Data extracts:
*** Begin section ***
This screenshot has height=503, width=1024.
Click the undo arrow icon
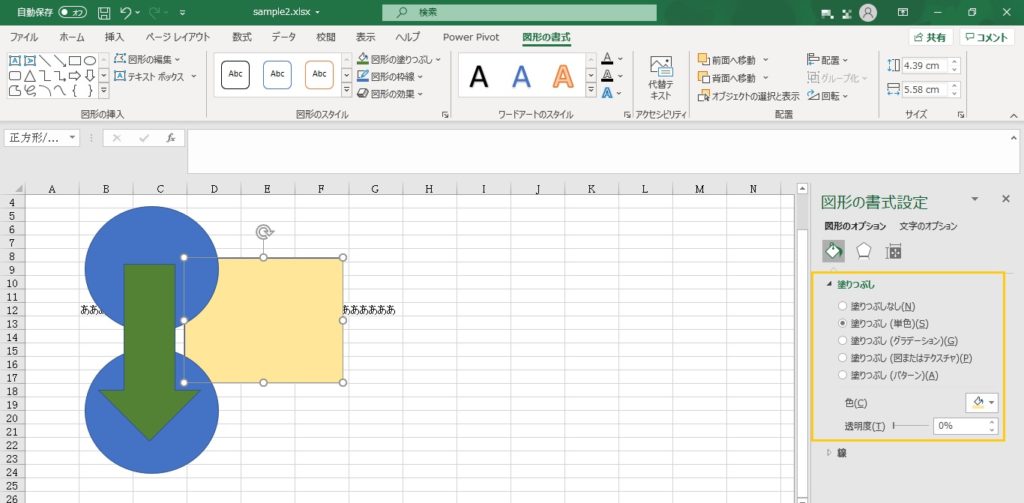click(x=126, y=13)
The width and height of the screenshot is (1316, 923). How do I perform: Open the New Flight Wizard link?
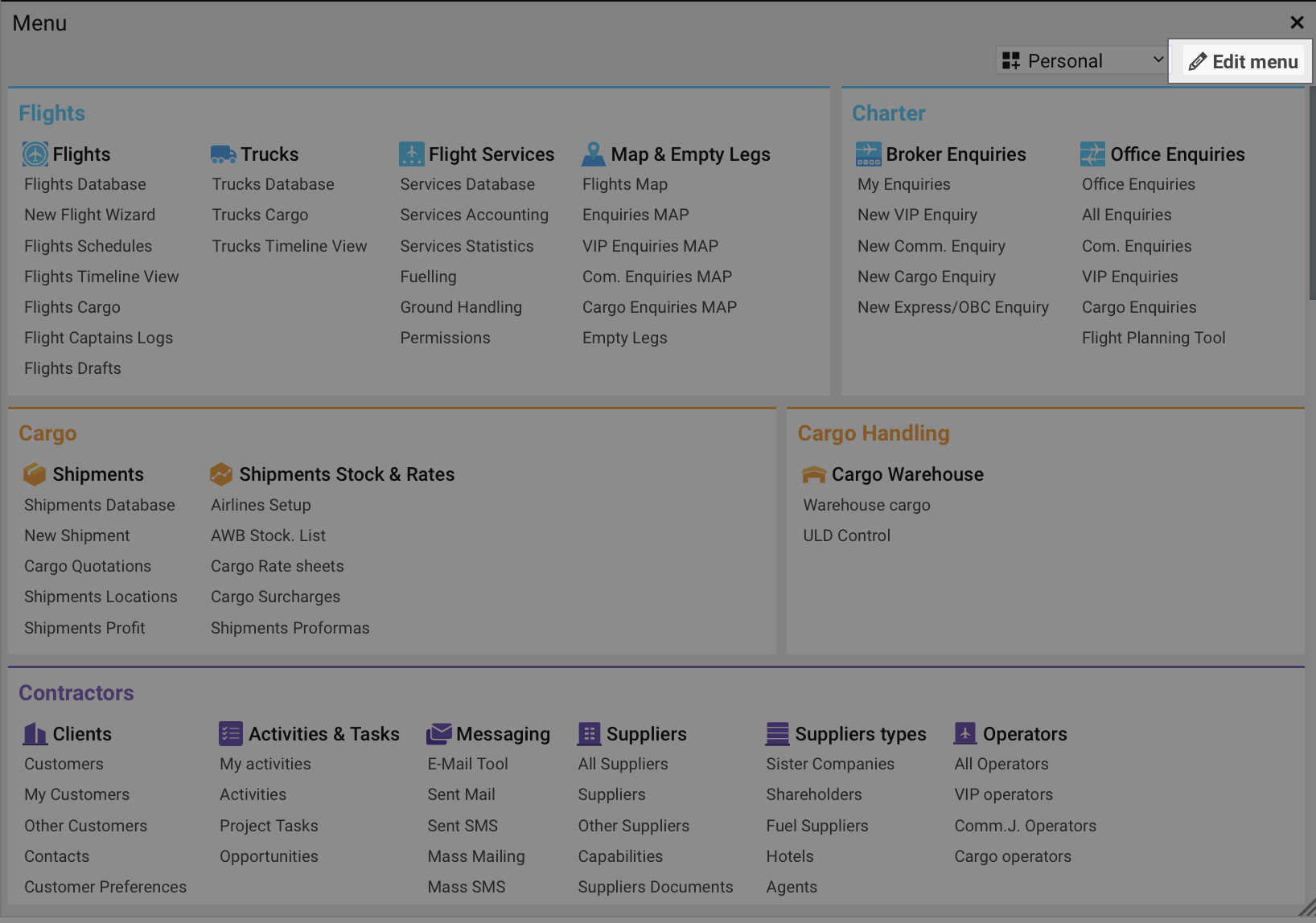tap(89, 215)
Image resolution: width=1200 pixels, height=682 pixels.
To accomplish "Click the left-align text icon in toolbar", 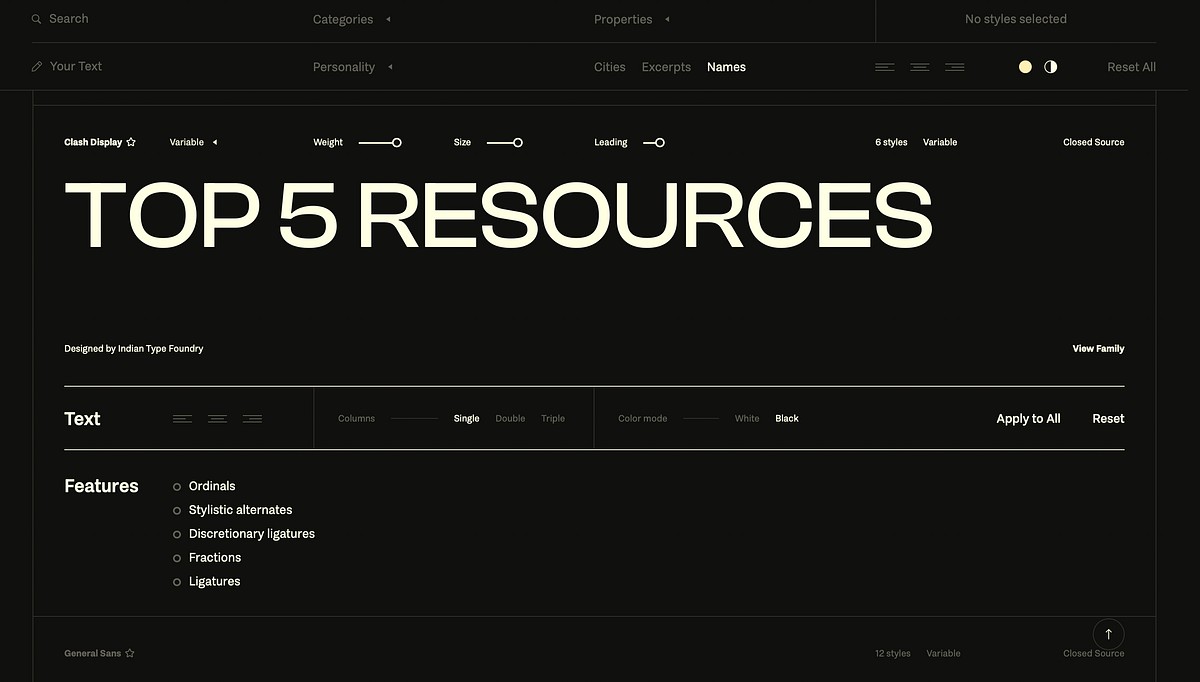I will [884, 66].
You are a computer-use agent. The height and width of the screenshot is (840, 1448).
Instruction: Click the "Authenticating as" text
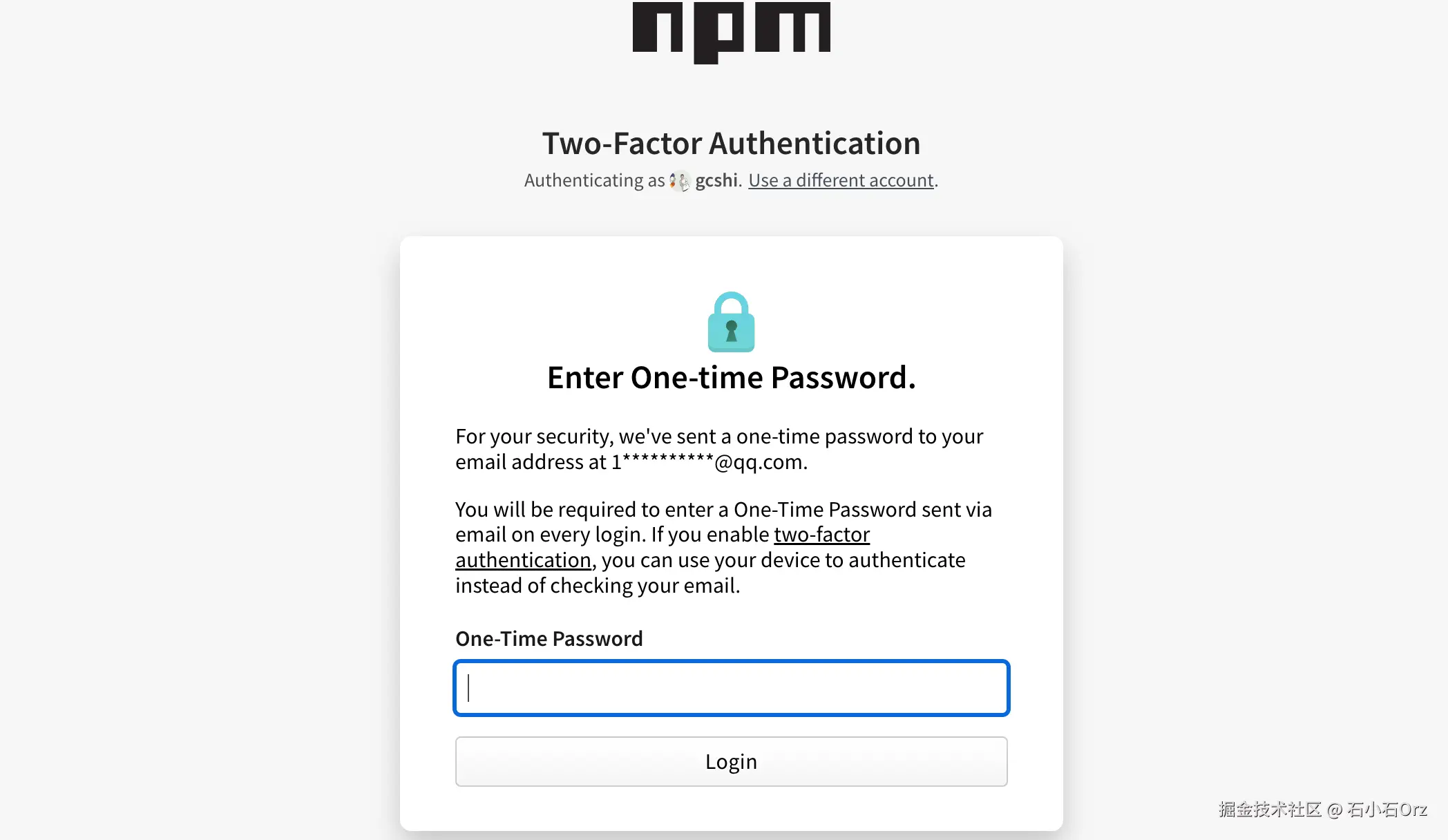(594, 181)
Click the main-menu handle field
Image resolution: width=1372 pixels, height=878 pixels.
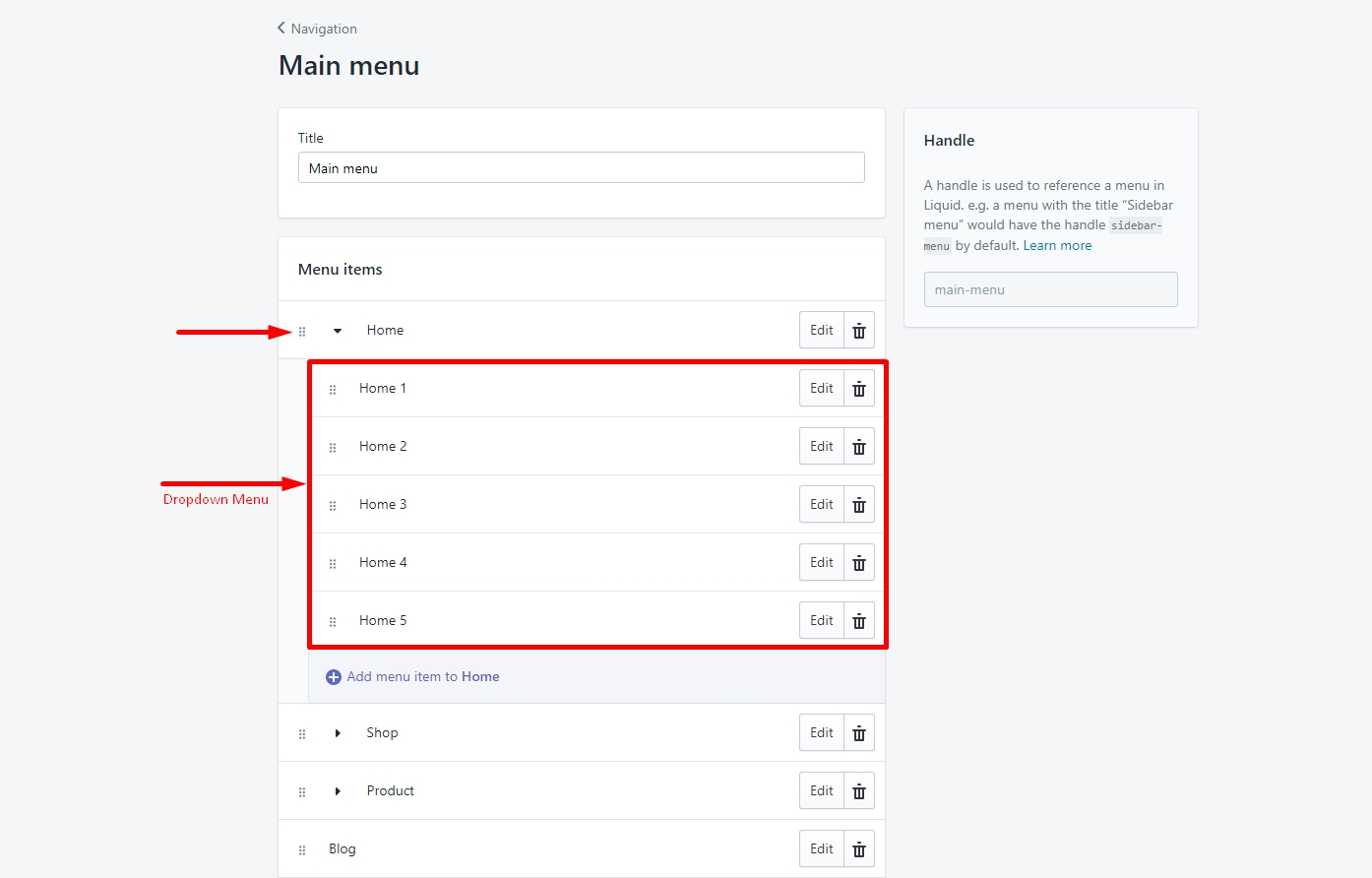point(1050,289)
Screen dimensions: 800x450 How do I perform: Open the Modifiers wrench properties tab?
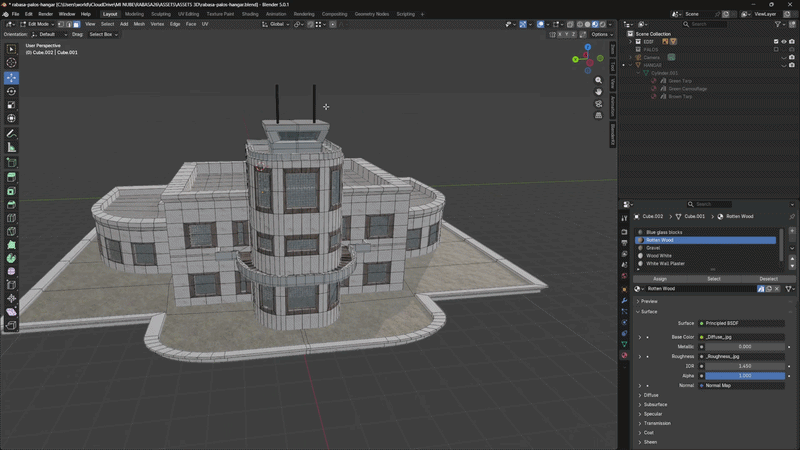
*** End section ***
The task:
Exactly the lines from the one containing "Instruction: Click the" through the last line of the data above should be output, both ends included, with every picture left out.

Result of the task:
Instruction: Click the "Authenticating as" text
(594, 181)
Click the main-menu handle field
Image resolution: width=1372 pixels, height=878 pixels.
point(1050,289)
Screen dimensions: 800x450 How do I perform: Open the Modifiers wrench properties tab?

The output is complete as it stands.